Jüdische Geschichte Die Erinnerungskultur am Leben halten

Emmerich · Am Montag führte die Bürgeraktion Pro Kultur Gesamtschüler aus Emmerich durch die Innenstadt. Es wurde über jüdische Orte und Familien gesprochen. Schließlich muss die Erinnerung wachbleiben.

 Die Verantwortlichen von Pro Kultur kamen mit den Emmericher Gesamtschülern über die jüdische Vergangenheit der Stadt ins Gespräch.

Die Verantwortlichen von Pro Kultur kamen mit den Emmericher Gesamtschülern über die jüdische Vergangenheit der Stadt ins Gespräch.

Foto: Emma Büns

Das Judentum blickt auf eine lange Geschichte in Emmerich zurück. Vor allem Viehhändler und Kaufmänner sorgten für jüdische Kultur in der Rheinstadt. Doch viele wurden durch die Nationalsozialisten vertrieben und in Konzentrationslager gebracht.

Mit diesem Thema setzt sich auch die zehnte Klasse der Gesamtschule Emmerich auseinander. Um die Unterrichtsreihe abschließen zu können, führte Irene Möllenbeck, Vorsitzende der Bürgeraktion Pro Kultur, die Schüler nun durch die Innenstadt. Unterstützt wurde sie dabei von Norbert Kohnen.

Zwei Touren haben die beiden Verantwortlichen von pro Kultur durchgeführt. Begleitet wurden sie von Lehrer Maximilian Edelbusch. Irene Möllenbeck zeigte sich begeistert über das Engagement der Schüler. „Bezüglich der Themen rund um das Judentum arbeiten wir schon sehr lange mit der Gesamtschule oder dem Willibrord-Gymnasium zusammen. Die Schüler und die zuständigen Lehrer sind auch total aktiv“, sagte sie. Die zehnte Klasse habe sich für die Führung „Lebendige Gesichte vor Ort“ angemeldet, um die Unterrichtsreihe zum Nationalsozialismus und Holocaust zu vervollständigen. Dazu eigne sich die eigene Heimatstadt ausgezeichnet, so die Vorsitzende.

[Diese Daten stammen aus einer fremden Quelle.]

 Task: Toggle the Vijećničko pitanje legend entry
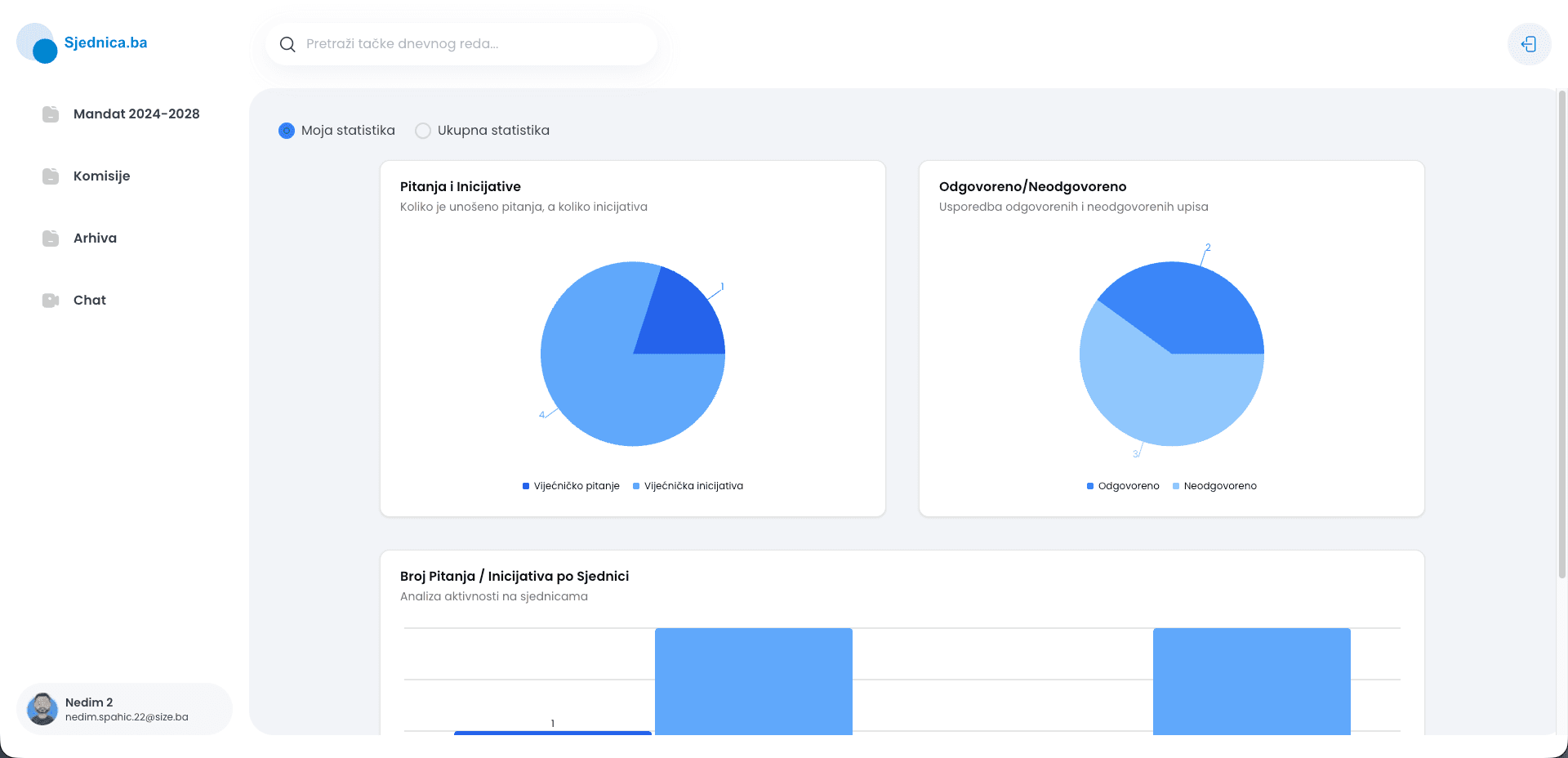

Am Rathausplatz starteten die Führungen, es folgte der Gang in die Steinstraße. „Es ist bemerkenswert, wie viel zum Judentum fußläufig erreicht werden kann. Wir haben in Emmerich eine sehr große Erinnerungskultur“, meint Irene Möllenbeck. Die jüdische Geschichte in Emmerich lässt sich bis ins 16. Jahrhundert verfolgen, doch auch vorher haben einige jüdische Familien in Emmerich gewohnt und gearbeitet. „Doch die jahrhundertelange Geschichte der Juden ging durch den ganzen Nazi-Terror unter. Wir wollen an ihre Geschichte erinnern“, sagt die Pro Kultur-Vorsitzende.

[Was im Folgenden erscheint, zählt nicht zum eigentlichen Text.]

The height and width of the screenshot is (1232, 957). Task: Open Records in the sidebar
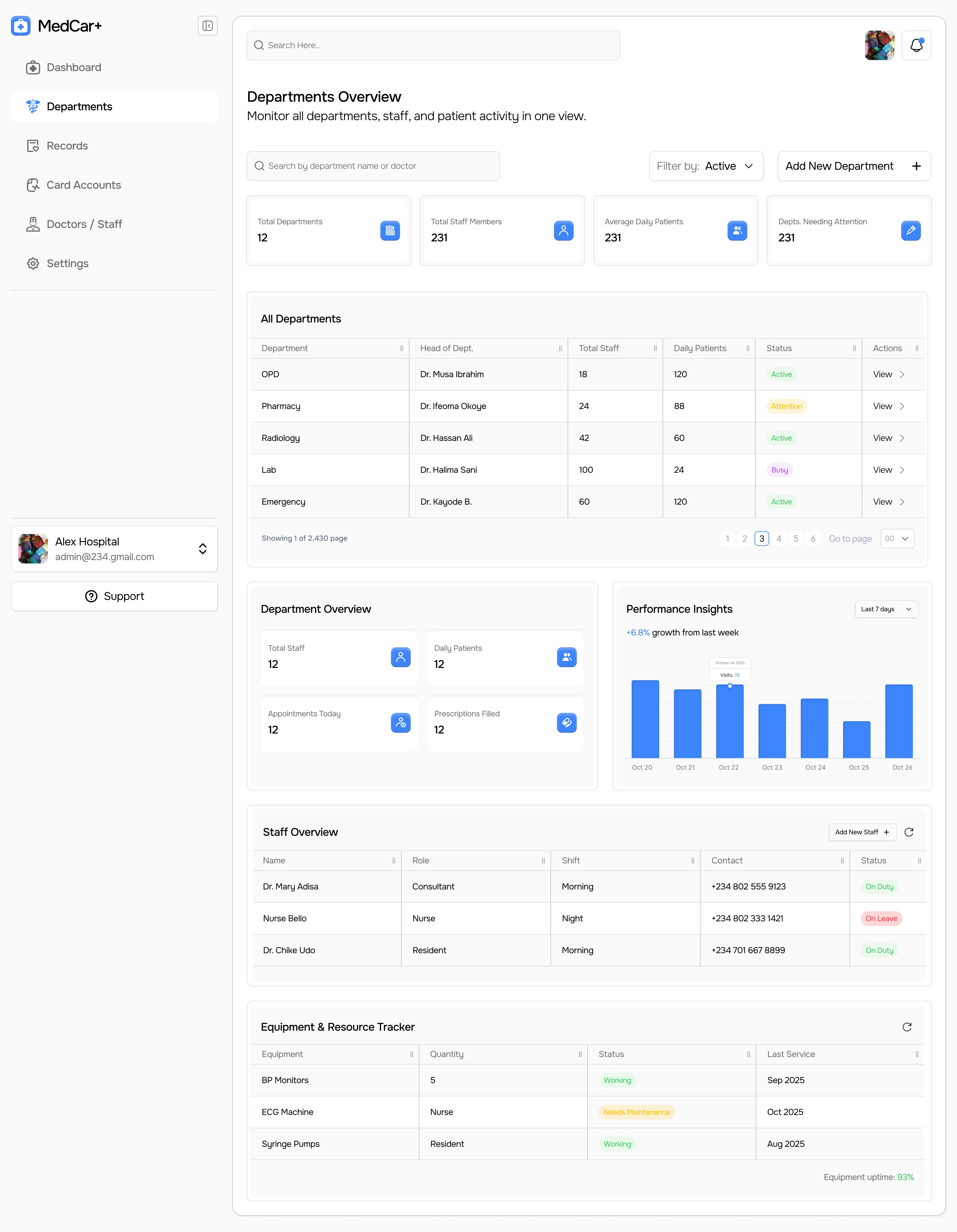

Gesagt, getan. Zuerst wurde an der Metzgerei Bauhaus in der Steinstraße gehalten. Die Metzgerei gehörte früher der Familie Mathhey, ein christlicher Haushalt. Doch der Sohn, Johann Matthey, verliebte sich in eine Jüdin. „Früher waren Mischehen verboten. Die Christen wurden aufgefordert, sich von ihren jüdischen Partnern zu trennen. Das Drangsalieren und Terrorisieren der jüdischen Bewohner hat so begonnen. Zu diesem Zeitpunkt durften die Bürger außerdem in keinen jüdischen Geschäften mehr einkaufen“, erzählte Möllenbeck den Schülern.

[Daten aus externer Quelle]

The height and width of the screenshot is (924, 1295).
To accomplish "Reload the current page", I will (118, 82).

Johann Matthey habe sich geweigert, seine jüdische Frau zu verlassen. Dadurch wurde das Haus der Familie zwangsverkauft, das Paar wurde später in das Durchgangslager Westerbork gebracht. „Daran sieht man, dass nicht nur jüdische Menschen, sondern auch alle, die etwas mit ihnen zu tun hatten, von der Gesellschaft getrennt und terrorisiert wurden. Das ist die sogenannte Rassentrennung gewesen“, so die Vorsitzende. Die Eheleute haben den Krieg allerdings überlebt und sind nach Duisburg gezogen.

Die Stolpersteine, die sich von der Steinstraße bis hin zum Nonnenplatz ziehen, wurden ebenfalls thematisiert. Auf ihnen stehen Namen und Daten jüdischer Bürger. „Die jüdische Familie Lilienfeld ist ein Beispiel dafür, dass die Mehrheit jüdischer Familien in Konzentrationslagern umgekommen ist, unter ihnen junge Kinder. Die Tochter der Familie Lilienfeld, Eva Berta, war gerade einmal 15 Jahre alt, als sie starb“, sagte Norbert Kohnen.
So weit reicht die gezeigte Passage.